In Thierry Pech – Alternatives Economiques :
Accéder au site source de notre article.
La notion de génération peut s’entendre de quatre manières: familiale, démographique, sociale et politique (ou historique). Du point de vue familial, la génération permet de situer les individus dans une lignée par rapport à leurs parents, leurs enfants ou leurs collatéraux. Du point de vue démographique, une génération désigne un ensemble d’individus nés au même moment (soit la même année, soit dans le même espace de temps) et qui auront donc le même âge tout au long de leur vie; on parle aussi de cohorte dans ce sens. Ainsi, en 2010, la génération des 50-55 ans est composée des cohortes nées entre 1955 et 1960.
Du point de vue politique (ou historique), la génération renvoie à un groupe d’individus sensiblement du même âge qui, par leurs mobilisations, leur expérience collective face à des événements particuliers ou encore leurs conflits avec d’autres générations, fabriquent une identité collective: on parle, dans ce sens, de la génération de la guerre d’Algérie ou encore de la génération 68.
Le fait d’être confronté aux mêmes événements au même âge ne suffit certes pas à constituer un groupe homogène, mais favorise des "cristallisations générationnelles", comme l’a montré le sociologue allemand Karl Mannheim (1926). Les hommes qui ont eu 20 ans au moment de la Première Guerre mondiale adhérèrent souvent à une mission patriotique ou, au contraire, à la dénonciation de la guerre. Certains ont rejoint par la suite des ligues d’anciens combattants ou des mouvements pacifistes ou internationalistes. Toujours est-il qu’ils partageaient une expérience commune à l’occasion de laquelle s’étaient fixés leurs attitudes idéologiques, leurs orientations culturelles et leurs antagonismes.
Enfin, comme phénomène social, la génération combine les éléments des deux dernières définitions: elle désigne un groupe d’individus définis par l’âge (définition démographique) et caractérisés par une expérience historique commune (définition politique ou historique). Mais l’étude sociale des générations se demande surtout si ces groupes d’âge ont d’autres caractéristiques communes (revenus, patrimoine, activité professionnelle, niveau de formation, logement, exposition à certains risques…). Une génération peut en effet être soit très hétérogène (si elle abrite d’importantes inégalités sociales entre les plus modestes et les plus favorisés), soit assez homogène (si les inégalités à l’intérieur du groupe d’âge sont notoirement inférieures aux inégalités entre groupes d’âge différents).

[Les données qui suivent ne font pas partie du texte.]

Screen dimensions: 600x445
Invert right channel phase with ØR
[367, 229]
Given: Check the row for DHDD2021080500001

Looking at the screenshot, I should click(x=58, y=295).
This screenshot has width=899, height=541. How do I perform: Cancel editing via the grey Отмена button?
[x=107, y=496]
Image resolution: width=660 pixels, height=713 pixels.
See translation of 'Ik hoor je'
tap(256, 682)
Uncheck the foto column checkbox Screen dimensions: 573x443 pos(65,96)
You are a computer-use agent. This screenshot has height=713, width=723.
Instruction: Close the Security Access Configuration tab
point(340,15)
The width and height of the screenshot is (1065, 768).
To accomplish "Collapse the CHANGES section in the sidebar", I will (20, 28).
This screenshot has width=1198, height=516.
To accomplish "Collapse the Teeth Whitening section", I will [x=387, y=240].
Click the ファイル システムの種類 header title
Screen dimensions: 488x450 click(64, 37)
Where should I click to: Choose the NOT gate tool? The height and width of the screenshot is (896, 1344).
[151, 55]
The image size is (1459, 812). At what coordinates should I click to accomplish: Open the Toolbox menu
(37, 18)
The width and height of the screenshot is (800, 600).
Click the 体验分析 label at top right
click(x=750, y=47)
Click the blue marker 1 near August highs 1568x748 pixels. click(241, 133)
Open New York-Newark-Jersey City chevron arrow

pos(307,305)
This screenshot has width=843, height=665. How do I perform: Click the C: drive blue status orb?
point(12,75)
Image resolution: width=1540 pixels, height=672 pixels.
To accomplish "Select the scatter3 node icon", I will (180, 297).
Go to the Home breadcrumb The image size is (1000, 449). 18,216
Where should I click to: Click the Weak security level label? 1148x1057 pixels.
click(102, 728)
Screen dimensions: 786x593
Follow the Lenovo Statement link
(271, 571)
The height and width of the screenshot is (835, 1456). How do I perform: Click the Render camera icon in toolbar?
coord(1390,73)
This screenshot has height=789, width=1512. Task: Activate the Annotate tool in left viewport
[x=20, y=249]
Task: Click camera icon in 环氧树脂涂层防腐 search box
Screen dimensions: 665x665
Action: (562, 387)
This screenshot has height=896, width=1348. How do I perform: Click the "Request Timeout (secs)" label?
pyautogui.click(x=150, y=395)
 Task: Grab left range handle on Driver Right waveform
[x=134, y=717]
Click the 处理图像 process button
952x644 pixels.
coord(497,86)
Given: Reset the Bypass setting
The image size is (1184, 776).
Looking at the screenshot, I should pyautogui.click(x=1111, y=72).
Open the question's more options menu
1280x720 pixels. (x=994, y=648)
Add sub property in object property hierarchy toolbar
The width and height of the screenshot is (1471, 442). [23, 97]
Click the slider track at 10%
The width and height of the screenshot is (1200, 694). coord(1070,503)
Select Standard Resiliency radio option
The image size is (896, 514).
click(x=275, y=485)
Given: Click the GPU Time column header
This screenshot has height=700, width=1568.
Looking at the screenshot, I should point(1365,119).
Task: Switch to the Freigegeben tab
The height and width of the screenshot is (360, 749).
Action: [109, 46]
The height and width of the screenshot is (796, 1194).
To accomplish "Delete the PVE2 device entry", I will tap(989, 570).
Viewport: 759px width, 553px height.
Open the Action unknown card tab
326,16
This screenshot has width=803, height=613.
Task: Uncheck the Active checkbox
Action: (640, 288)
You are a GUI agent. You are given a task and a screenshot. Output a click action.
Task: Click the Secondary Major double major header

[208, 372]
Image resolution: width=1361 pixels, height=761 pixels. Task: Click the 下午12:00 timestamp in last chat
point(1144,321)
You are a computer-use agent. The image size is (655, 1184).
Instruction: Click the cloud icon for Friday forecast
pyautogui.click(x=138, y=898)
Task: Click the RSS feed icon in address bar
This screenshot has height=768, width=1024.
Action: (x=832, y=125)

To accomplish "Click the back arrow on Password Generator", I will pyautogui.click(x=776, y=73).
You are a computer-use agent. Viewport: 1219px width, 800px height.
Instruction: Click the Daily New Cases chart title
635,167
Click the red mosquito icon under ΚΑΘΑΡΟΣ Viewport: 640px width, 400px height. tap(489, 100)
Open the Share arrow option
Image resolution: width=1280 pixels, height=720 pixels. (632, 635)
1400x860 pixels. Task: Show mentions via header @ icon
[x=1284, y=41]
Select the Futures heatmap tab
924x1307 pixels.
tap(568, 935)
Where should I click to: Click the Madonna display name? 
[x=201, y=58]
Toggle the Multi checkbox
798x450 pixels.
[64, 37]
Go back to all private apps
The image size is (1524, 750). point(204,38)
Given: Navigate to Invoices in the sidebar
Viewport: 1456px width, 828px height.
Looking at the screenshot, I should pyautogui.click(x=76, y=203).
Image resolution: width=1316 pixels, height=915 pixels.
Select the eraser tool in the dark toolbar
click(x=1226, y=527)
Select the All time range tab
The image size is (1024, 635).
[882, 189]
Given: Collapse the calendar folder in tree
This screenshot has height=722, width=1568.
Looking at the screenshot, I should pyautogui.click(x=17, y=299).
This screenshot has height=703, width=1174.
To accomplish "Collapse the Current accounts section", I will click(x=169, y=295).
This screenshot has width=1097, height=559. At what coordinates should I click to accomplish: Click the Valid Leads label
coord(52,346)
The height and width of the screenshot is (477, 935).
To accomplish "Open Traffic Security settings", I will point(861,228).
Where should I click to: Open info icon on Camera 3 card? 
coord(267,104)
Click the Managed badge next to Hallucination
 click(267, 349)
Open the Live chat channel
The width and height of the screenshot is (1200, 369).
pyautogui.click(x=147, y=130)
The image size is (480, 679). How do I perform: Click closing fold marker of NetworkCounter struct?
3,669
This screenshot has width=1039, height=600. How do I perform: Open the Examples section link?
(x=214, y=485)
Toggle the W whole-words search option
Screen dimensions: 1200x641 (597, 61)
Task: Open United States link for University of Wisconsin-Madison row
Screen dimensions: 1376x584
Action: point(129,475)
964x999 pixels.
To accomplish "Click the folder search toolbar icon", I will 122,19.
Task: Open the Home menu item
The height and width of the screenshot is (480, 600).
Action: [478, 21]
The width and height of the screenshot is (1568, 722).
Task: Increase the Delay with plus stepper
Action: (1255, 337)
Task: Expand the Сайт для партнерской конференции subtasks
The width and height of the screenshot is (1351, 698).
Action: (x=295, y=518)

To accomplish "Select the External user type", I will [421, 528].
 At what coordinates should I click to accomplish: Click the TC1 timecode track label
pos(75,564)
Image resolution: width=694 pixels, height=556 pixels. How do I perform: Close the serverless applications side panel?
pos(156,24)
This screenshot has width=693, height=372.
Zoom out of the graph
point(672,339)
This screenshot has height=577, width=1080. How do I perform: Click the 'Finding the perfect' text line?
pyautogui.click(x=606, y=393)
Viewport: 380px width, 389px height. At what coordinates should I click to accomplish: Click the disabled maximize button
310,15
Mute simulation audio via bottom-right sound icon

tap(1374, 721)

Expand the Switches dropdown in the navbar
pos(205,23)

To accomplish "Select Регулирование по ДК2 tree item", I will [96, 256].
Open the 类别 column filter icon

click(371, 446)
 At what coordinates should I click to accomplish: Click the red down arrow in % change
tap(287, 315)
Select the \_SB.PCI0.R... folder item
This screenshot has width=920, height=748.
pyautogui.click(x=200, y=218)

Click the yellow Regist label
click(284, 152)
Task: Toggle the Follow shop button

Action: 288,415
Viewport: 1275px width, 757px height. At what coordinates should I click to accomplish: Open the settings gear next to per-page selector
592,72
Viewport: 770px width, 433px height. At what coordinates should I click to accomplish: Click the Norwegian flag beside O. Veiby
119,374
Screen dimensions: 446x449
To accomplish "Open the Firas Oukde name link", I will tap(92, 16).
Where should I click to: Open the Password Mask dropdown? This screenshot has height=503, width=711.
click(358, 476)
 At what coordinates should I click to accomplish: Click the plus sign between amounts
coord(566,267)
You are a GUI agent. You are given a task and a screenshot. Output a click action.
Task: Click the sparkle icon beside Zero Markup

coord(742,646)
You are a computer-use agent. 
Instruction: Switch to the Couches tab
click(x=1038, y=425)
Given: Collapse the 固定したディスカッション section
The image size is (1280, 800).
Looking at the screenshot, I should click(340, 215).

C’est aussi sous cet angle qu’on parle souvent de "génération perdue" ou "sacrifiée": par exemple les cohortes nées au début des années 1910 qui connurent un nombre d’orphelins record, qui eurent 20 ans en pleine crise économique et qui fêtèrent leurs 30 ans au moment où éclatait la Seconde Guerre mondiale. Inversement, on parle de "génération dorée", voire "bénie", pour caractériser la situation de cohortes plus favorisées par l’histoire, comme les générations du baby-boom.